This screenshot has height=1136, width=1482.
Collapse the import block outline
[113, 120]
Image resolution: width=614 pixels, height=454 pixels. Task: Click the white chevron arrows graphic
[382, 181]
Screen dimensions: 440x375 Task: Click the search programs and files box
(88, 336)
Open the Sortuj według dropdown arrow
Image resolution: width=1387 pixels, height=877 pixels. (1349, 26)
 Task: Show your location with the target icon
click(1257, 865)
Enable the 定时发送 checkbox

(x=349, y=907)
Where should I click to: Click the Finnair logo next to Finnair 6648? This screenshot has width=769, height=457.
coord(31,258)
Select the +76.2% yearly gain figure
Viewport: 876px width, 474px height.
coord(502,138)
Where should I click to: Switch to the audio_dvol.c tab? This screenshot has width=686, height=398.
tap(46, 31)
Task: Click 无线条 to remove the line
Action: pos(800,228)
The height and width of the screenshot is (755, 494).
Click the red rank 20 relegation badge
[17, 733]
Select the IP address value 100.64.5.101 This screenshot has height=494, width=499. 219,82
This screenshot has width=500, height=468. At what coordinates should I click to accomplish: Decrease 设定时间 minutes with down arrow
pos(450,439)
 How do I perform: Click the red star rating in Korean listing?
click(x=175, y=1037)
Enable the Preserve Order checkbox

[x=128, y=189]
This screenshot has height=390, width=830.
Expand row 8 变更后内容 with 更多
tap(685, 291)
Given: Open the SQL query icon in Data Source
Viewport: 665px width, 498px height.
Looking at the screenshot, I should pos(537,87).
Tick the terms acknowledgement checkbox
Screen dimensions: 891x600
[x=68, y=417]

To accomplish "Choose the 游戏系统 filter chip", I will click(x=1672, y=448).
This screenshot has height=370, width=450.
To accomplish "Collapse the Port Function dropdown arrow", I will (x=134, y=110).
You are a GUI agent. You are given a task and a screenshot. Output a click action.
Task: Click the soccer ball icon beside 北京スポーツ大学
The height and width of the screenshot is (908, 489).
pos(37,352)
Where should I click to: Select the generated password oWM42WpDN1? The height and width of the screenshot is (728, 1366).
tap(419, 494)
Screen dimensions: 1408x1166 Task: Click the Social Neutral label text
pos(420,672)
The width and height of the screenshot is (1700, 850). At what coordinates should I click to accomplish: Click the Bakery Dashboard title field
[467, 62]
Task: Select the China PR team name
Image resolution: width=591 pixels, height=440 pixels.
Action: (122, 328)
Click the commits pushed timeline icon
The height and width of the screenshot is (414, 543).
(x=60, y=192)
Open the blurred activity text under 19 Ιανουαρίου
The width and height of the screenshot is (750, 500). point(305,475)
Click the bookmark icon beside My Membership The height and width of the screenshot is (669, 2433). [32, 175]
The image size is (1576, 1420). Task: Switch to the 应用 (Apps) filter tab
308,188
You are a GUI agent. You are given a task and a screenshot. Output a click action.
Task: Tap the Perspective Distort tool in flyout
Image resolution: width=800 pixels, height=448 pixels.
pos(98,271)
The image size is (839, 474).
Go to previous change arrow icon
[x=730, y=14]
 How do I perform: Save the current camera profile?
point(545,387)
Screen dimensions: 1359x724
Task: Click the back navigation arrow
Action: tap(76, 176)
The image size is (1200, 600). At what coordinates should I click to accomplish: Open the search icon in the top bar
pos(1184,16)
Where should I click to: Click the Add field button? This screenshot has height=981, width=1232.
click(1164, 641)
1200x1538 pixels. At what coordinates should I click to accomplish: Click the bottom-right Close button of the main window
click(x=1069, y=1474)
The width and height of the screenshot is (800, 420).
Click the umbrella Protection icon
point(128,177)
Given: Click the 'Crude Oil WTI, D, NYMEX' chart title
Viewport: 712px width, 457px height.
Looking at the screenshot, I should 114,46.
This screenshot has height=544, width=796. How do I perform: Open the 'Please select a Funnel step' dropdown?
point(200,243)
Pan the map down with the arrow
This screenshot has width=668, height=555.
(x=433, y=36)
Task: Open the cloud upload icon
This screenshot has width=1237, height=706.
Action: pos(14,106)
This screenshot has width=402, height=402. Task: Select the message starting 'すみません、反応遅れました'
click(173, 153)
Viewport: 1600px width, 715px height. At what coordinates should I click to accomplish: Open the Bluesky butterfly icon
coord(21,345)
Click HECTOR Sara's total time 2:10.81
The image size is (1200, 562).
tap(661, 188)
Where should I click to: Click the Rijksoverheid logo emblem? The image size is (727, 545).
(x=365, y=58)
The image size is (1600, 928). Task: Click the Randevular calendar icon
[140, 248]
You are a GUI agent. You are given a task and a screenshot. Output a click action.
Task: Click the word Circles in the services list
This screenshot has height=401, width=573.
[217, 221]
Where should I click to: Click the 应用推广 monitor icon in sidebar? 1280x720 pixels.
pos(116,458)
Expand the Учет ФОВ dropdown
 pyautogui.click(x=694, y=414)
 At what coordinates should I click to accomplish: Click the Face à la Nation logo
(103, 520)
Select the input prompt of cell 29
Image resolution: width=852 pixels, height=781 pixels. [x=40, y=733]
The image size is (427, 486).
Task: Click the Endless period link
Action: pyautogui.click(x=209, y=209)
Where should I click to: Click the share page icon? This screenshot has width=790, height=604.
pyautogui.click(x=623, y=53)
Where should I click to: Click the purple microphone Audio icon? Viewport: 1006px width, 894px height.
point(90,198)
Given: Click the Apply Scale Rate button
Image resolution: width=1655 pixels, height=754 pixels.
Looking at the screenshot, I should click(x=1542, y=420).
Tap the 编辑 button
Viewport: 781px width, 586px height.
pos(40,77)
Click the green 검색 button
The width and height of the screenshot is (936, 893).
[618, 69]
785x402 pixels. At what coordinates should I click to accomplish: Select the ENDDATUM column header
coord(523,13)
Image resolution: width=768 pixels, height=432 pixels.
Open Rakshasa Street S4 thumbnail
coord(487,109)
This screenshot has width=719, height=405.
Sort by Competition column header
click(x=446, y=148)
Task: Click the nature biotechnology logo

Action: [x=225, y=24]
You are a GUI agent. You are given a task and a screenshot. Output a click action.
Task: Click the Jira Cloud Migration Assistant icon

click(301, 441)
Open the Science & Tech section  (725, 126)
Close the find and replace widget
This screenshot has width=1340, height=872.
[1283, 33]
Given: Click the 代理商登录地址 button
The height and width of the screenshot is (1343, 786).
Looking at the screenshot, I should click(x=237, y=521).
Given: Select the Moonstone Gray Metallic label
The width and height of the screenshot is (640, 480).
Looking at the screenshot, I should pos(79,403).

__________________________________________________

In the entries above, the lines between the one holding "Click the red rank 20 relegation badge" and the one holding "This screenshot has height=390, width=830.", inclusive, are to be printed exactly as written, and those alone.

Click the red rank 20 relegation badge
[17, 733]
Select the IP address value 100.64.5.101 This screenshot has height=494, width=499. 219,82
This screenshot has width=500, height=468. At what coordinates should I click to accomplish: Decrease 设定时间 minutes with down arrow
pos(450,439)
 How do I perform: Click the red star rating in Korean listing?
click(x=175, y=1037)
Enable the Preserve Order checkbox

[x=128, y=189]
This screenshot has height=390, width=830.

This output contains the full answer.